My project consists of Trellis, Bedrock, and Sage all in one repo as is advised to do (I removed their individual .git folders when first cloning them), so I cannot figure out a way to update Trellis without losing all of my config. I read about using a separate remote for Trellis and having git target a subdirectory of the main repo, then cherry-picking commits to avoid conflicts, but I can’t seem to get that to work.

Is there any other advised way to update Trellis without losing the configs I have? There are a lot of commits between 0.9.1 and current for me to have to manually diff myself.

Also, thank you for all the help. You’ve been incredibly beneficial to this new guy!

Looks like Trellis 0.9.1 was released Aug 18, 2015. Here is how these tasks were handled in the roots-example-project as of Aug 21, 2015:

As for updating Trellis when it is combined with bedrock, etc., I’m guessing you’ve read this thread. Admittedly it is a more complex–or at least less common–process than updating a project with only one upstream (e.g., Trellis alone).
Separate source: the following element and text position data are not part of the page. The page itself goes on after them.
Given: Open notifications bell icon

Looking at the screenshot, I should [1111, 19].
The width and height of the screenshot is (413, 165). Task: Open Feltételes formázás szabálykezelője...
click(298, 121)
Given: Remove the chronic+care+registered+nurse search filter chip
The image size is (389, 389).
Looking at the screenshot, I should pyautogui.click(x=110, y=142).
If you decide to enlist support on this latter topic, consider reading up on git projects with multiple remotes, then perhaps adding to the thread mentioned above, or starting a new thread on the topic, or maybe starting a thread over at stackoverflow given that it is more of a git question than a Roots question. Or go nuts, figure it all out, write some beautiful docs and PR the trellis docs. :slightly_smiling:

Unfortunately at the moment this is the only way other than doing it manually. You could possibly compare folders and see all changes at once.

Why doesn’t the cherry picking work though?

@fullyint That solution totally worked, how did you find the documentation as of a specific date? That’s the one thing I couldn’t figure out to try and find a solution myself. Also yes, that’s one thread I checked out. I may attempt that later, but this solution seems to be working well for the time being.

@kalenjohnson I don’t remember exactly what it was, but I got some error (before the actual cherry picking) involved with trying to tell git to sync the trellis branch with the trellis subdirectory. I may try and figure that out later.

On a different note, it seems like the imagemin task is bombing on me. I had to comment out the following lines in order to get gulp --production to complete.

.pipe(imagemin({
progressive: true,
interlaced: true,
svgoPlugins: [{removeUnknownsAndDefaults: false}, {cleanupIDs: false}]
}))

I can look for more on this myself, just wanted to see if it was a known issue you guys were aware of.

Let’s try to keep this thread to the current topic, please

Looking at the list of commits for the project, I clicked the <> button on the far right of the commit with the desired date (hover over the button and the tooltip says “browse repository at this point in the history”). There are probably other ways too.